Book 1 Chapter 37

“So, tell me boys, what’s the game plan?” Aunt SaRa cornered the two men immediately.

“Game plan?” Zento asked innocently.

“Morh-SaRa, I have no idea what you’re talking about,” Kudako added in an evasive tone.

Though Aunt SaRa was dwarfed standing next to the two of them — especially Kudako — it hardly seemed to bother her.

“What do you think I am?”

She crossed her arms with a discontent face.

“Deaf, dumb and blind?”

Her eyes narrowed sharply.

“Born yesterday?”

One finger lifted, waggling back and forth, giving each man a fair dosage of scolding.

“Run by the unwitty male mindset?”

AsaHi winced, watching Aunt SaRa handling the situation quite firmly.

“Well…” Zento grimaced.

Kudako looked unaffected.

“All this hurry-scurry to and fro.
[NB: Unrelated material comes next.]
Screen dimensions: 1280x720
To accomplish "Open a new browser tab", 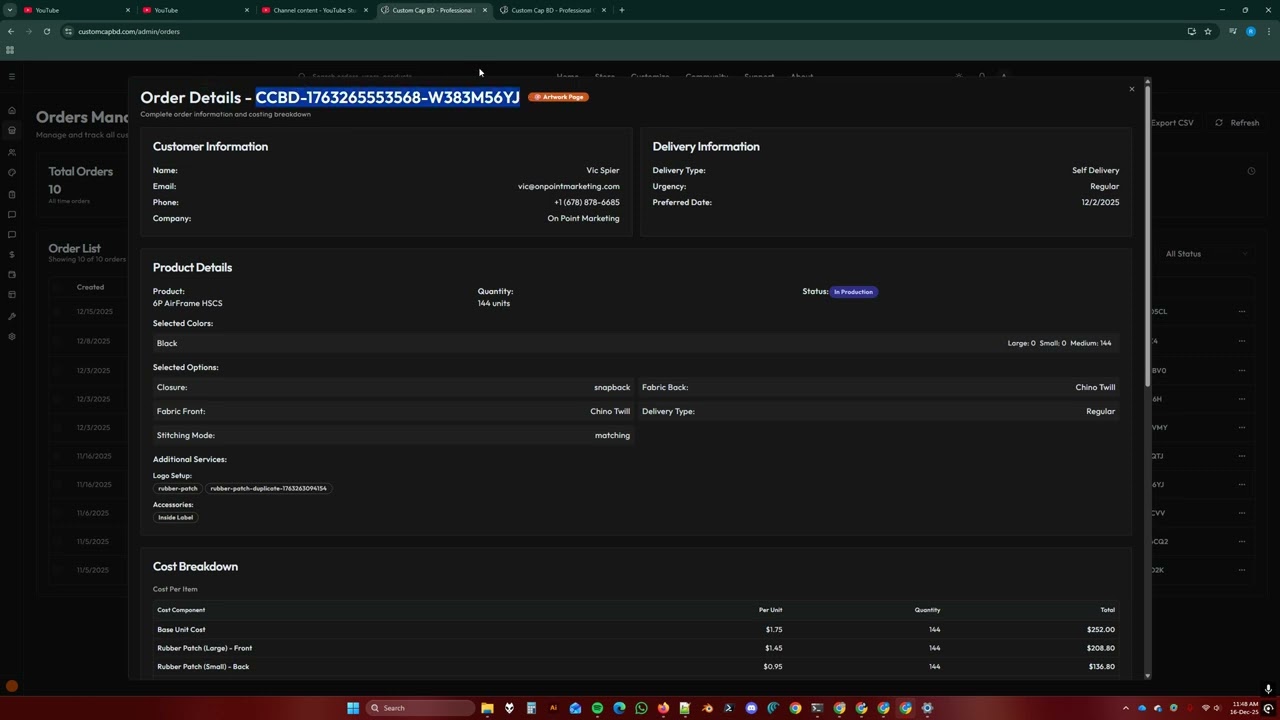I will point(622,10).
As if we couldn’t tell that there was some nonsense going on,” the winged woman glanced back over her shoulder, fixing an eye on AsaHi. “Right, child?”

AsaHi straightened, not expecting to become a part of the conversation. Pursing her lips, she did the only thing she could think of that wouldn’t flaw Aunt SaRa’s attack. She nodded silently.

“There now. You see? It’s even obvious to the girl.”

“Women,” Zento huffed. “Most dangerous when they come at you in packs.”

Kudako grunted softly.

“I heard that, ZenToYa!” Aunt SaRa chided.

“Heeeeeh!” he grinned brightly. “You know I love ya, SaRa.”

“I know. That’s why you’re going to tell me what’s going on,” she replied sweetly.

Kudako grinned slightly, “She’s got you pinned, Zento.”

“Why don’t you just encourage her?” he grumbled over his shoulder at the Dragon.

“So?” Aunt SaRa crossed her arms.

Zento flopped himself down haphazardly on the nearest ledge along the wall. “We don’t have anything set in stone–”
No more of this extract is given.